_What is required_
Rewrite the rows from the line containing "Given: Click the window resize grip corner" through the line containing "pos(714,856)", putting "Reset Console" in place of "Clear Console" and keeping everything else the same.

* * *

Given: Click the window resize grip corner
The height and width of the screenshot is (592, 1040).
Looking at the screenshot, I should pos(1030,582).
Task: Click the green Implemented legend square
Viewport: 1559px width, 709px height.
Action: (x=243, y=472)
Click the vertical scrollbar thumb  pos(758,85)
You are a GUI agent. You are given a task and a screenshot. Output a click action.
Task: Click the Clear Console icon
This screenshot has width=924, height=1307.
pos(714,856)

* * *

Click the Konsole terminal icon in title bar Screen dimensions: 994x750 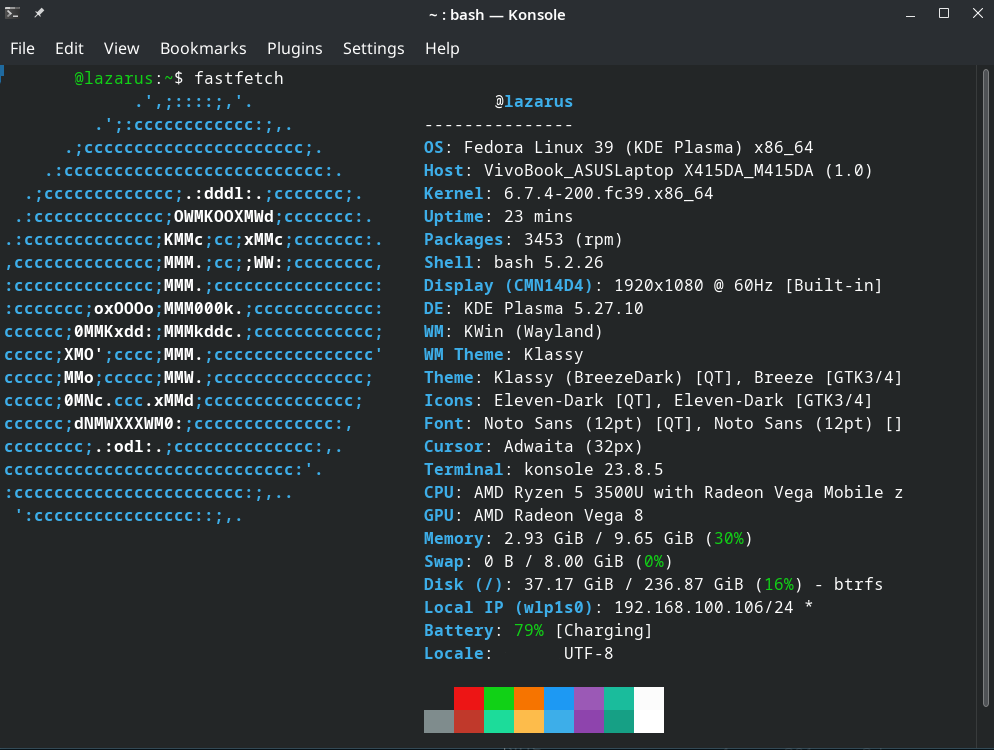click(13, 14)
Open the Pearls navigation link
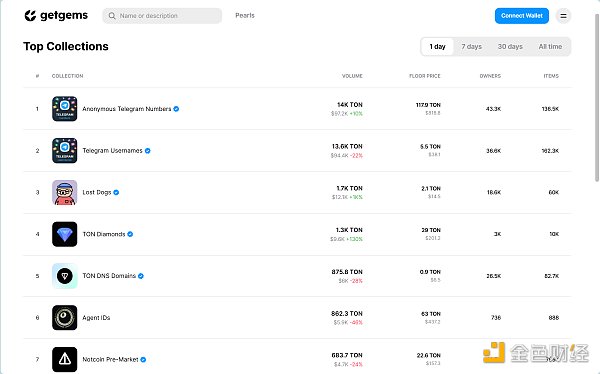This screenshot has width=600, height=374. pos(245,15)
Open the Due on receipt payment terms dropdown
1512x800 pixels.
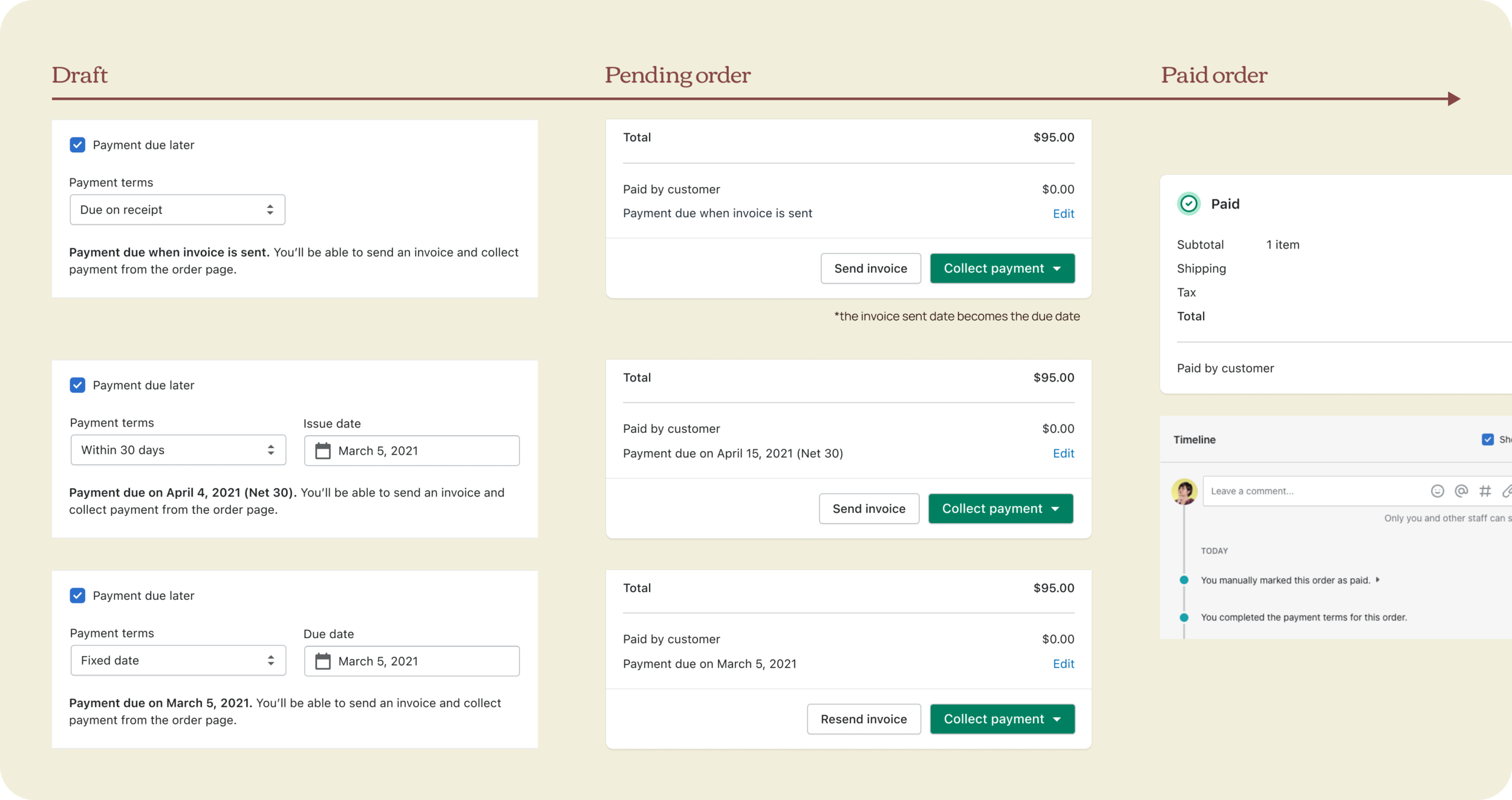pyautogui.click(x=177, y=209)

* * *

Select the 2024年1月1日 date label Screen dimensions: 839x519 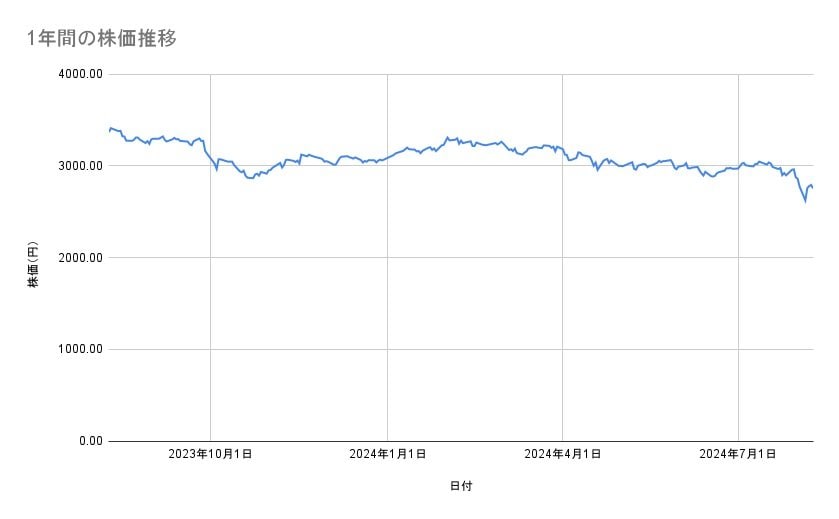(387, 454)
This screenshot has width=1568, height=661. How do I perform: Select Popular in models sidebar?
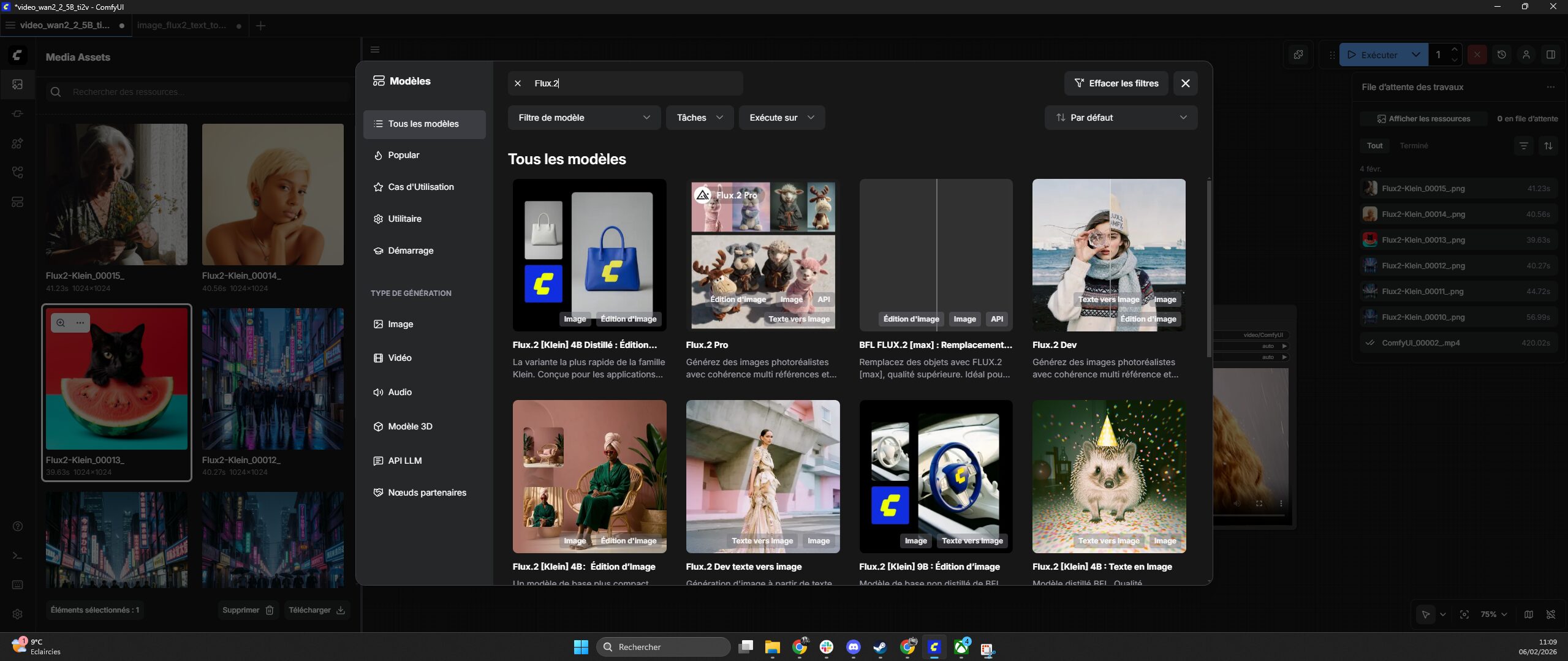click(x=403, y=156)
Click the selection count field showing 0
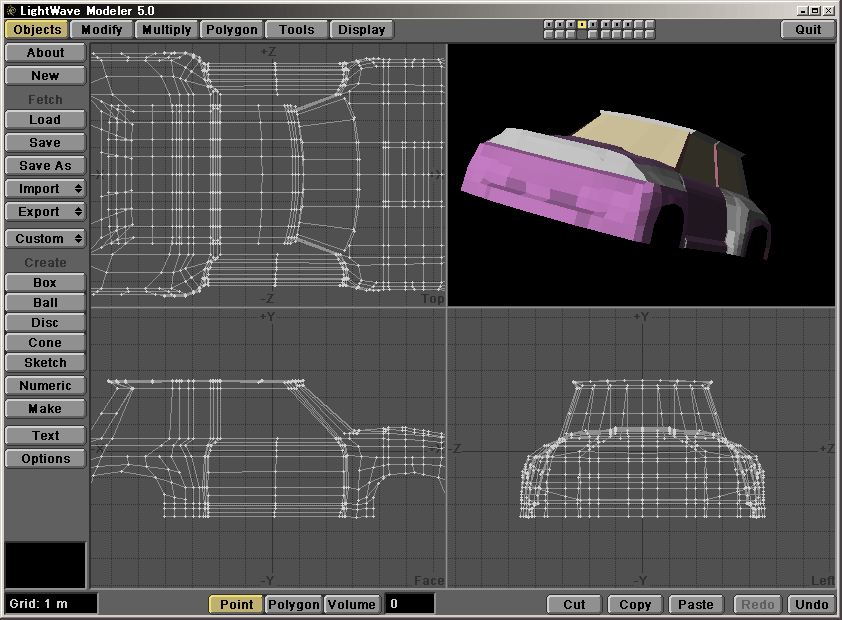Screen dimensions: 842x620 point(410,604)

* * *

_Solved problem_
Given: Click the window resize grip corner
The height and width of the screenshot is (592, 1040).
Looking at the screenshot, I should pos(1030,582).
Task: Click the green Implemented legend square
Viewport: 1559px width, 709px height.
Action: (x=243, y=472)
Click the vertical scrollbar thumb  pos(758,85)
You are a GUI agent. You are given a task and a screenshot. Output a click action.
Task: Click the Reset Console icon
This screenshot has width=924, height=1307.
pos(714,856)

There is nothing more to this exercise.